I have this UserWarnings when I run momepy.Tessellation on GeoDataFrame with buildings from OpenStreetMap:

path/to/momepy/elements.py:424: UserWarning: Tessellation does not fully match buildings. 1 element(s) collapsed during generation - unique_id: {57688}
  "during generation - unique_id: {i}".format(len=len(diff), i=diff)

path/to/momepy/elements.py:434: UserWarning: Tessellation contains MultiPolygon elements. Initial objects should be edited. unique_id of affected elements: [18549, 23745, 23862, 27326, 27938, 30778, 39740, 44778, 51021, 51645, 55799, 56419, 56887, 57246, 57325, 57332, 57333, 58512, 58629, 58970, 59236, 59993]
  "unique_id of affected elements: **{}".format(list(uids))**

I understand what's wrong but do not understand what I must change on initial objects. What are the initial objects ? The buildings within the input GeoDataFrame ? Because it don't seem to contain MultiPolygons when I check the instance of the geometries.
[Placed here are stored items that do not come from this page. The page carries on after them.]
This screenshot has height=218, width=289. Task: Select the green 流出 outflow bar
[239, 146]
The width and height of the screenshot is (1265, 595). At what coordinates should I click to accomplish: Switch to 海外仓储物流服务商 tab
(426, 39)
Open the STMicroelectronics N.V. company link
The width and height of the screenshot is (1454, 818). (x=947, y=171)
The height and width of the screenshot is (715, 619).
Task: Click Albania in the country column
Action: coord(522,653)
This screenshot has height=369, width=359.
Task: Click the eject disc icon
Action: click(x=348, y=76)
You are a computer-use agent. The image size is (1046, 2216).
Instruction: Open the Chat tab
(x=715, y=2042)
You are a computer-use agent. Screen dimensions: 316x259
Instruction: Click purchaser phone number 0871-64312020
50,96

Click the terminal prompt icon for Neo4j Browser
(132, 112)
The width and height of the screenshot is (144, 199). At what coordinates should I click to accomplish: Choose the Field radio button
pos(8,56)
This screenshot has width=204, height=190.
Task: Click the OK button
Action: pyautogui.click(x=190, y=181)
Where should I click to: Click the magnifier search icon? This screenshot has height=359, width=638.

For now, I found a workaround by adding a try except in the NeighbourDistance in momepy.distribution in order to get momepy.NeighborDistance working.

    def __init__(self, gdf, spatial_weights, unique_id):
        self.gdf = gdf
        self.sw = spatial_weights
        self.id = gdf[unique_id]
        # define empty list for results
        results_list = []

        data = gdf.set_index(unique_id)

        # iterating over rows one by one
        ##TODO: REMOVE THE ADDED TRY EXCEPT TO AVOID ERRORS
        for index, row in tqdm(data.iterrows(), total=data.shape[0]):
            try:
                neighbours = spatial_weights.neighbors[index]
                building_neighbours = data.loc[neighbours]
                if len(building_neighbours) > 0:
                    results_list.append(
                        np.mean(building_neighbours.geometry.distance(row["geometry"]))
                    )
                else:
                    results_list.append(0)
            except:
                results_list.append(0)

        self.series = pd.Series(results_list, index=gdf.index)

Do you have any idea on what I could change/modify to get NeighbordDistance working without this workaround ?

martinfleis commented 4 years ago

Hi @thomleysens,

UserWarning in your case during Tessellation says that 1 element(s) collapsed during generation, which means that building with unique_id 57688 is so small, that during the inward offset it collapses into itself generating empty geometry.

The second UserWarning tells you, that tessellation contains MultiPolygons, not buildings. That is very often caused by overlapping building polygons or other kinds of imprecision. Which is quite common in OSM. The list of IDs matches building unique_id do you can check which buildings are causing it and edit them manually.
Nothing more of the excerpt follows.